Der Prophet und der Totengräber von Matthias Wruck
Kapitel 38

Die Nacht war unruhig und der starke Wind, der gegen Mitternacht aufkam, rüttelte stark am kleinen Fenster seines Schlafplatzes. Mehr als einmal schrak Joro aus dem Schlaf hoch, nur um zu bemerken, daß nur eine Böe gegen das Glas gedrückt und den ausgeleierten Verschlußmechanismus zum Klappern gebracht hatte. Dieser Ort hatte trotz der Ereignisse der vergangenen Tage auch eine ziemlich geisterhaften Atmosphäre, vor allem in Anbetracht der Tatsache, wie viele hier vorher noch gewesen waren und wie wenige nun hier wohnten. Mehrere Gebäude für hunderte von Menschen waren völlig leer und die Winde, die durch die Gänge strichen, machten hin und wieder geradezu beängstigende, zumindest aber seltsame Geräusche.

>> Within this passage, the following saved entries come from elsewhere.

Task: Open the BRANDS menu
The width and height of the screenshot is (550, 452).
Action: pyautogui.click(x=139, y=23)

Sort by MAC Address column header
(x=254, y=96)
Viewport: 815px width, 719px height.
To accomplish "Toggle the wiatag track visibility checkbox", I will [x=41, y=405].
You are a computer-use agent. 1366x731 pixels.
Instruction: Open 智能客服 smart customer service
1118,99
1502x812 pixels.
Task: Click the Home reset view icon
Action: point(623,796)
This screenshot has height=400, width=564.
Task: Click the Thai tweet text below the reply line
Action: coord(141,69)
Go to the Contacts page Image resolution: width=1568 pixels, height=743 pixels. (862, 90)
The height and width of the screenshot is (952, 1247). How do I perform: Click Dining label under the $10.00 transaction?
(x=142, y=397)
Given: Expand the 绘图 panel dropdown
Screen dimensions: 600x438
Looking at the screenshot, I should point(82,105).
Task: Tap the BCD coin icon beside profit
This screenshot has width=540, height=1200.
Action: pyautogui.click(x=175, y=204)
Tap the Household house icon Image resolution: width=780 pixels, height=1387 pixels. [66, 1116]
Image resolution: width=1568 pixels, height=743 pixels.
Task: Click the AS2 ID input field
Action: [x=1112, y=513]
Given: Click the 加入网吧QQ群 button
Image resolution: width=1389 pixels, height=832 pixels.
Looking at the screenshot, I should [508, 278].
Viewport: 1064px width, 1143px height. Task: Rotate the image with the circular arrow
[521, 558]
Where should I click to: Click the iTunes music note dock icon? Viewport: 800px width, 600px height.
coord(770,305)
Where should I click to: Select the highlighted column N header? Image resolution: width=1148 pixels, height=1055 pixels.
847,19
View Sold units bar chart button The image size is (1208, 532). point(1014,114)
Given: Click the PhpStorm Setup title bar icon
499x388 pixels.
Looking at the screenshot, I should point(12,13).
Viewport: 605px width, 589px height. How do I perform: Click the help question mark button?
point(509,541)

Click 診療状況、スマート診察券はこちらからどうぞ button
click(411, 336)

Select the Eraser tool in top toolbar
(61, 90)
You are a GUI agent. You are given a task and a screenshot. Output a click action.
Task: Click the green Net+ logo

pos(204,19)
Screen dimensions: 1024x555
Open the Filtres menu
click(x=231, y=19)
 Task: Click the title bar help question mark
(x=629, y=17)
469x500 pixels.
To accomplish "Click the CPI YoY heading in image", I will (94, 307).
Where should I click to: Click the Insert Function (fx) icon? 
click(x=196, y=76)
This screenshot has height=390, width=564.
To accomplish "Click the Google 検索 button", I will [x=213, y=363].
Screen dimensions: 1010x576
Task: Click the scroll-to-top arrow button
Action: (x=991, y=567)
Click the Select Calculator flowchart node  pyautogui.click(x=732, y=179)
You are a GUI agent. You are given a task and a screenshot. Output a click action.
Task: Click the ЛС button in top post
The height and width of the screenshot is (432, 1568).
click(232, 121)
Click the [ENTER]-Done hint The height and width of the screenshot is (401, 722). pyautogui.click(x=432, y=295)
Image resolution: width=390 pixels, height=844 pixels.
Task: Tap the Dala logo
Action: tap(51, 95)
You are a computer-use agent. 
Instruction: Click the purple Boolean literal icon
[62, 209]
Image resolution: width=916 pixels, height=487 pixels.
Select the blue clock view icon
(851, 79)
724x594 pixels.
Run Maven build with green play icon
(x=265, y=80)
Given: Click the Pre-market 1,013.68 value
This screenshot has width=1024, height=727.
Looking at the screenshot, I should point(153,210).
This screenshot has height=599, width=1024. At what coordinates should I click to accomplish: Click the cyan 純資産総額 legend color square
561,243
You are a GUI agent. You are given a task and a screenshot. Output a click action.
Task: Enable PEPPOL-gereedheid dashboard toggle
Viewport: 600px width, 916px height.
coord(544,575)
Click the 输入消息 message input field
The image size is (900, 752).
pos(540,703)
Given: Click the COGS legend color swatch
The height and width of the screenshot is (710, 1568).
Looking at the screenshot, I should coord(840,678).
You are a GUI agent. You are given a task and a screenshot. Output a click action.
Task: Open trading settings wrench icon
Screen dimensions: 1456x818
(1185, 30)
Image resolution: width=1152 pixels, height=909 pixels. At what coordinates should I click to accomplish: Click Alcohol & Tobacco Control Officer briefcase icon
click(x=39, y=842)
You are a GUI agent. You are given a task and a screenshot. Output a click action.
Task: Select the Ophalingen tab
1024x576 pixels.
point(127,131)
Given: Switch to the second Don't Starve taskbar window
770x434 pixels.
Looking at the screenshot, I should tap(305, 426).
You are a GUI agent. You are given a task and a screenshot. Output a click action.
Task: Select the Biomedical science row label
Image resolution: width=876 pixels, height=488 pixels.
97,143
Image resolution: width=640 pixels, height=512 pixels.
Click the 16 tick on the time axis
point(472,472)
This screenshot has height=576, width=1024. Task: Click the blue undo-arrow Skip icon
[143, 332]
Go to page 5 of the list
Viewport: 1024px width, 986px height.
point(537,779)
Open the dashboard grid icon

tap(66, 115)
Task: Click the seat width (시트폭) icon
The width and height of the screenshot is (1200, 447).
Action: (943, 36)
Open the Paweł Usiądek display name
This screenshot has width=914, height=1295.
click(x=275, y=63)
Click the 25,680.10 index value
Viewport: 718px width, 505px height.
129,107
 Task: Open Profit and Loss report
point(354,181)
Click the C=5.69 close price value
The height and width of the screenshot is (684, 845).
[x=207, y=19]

Seine Gedanken fanden wieder ihren Weg zu Vierna. Er ertappte sich dabei, irgendwie etwas wie Schuld zu fühlen, daß er so wenig an sie dachte, wo doch alleine die Vorstellung eines Bildes von ihr in seinem Geiste sein Herz dazu brachte, schneller zu schlagen und damit in seinem Körper eine gewisse Aufregung erzeugte.
Die Diskrepanz zwischen dem, was er tun mußte, und dem, woran seine Gefühle hingen, wurde ihm auf ziemlich eindringliche Weise klar. Er brauchte Rat.
"Celestus?"
Der Gott erschien auf dem kleinen Hocker, der am Schreibtisch der Zelle stand.
"Ich weiß, was du mich fragen willst."
"Darf ich die Frage trotzdem stellen?"
"Nur zu."
"Wirst du wütend auf mich sein, wenn ich dem, was mir wichtig ist, einen Platz in meinem Leben einrichte, der dem, was dir wichtig ist, einen zumindest ebenbürtigen einnimmt?"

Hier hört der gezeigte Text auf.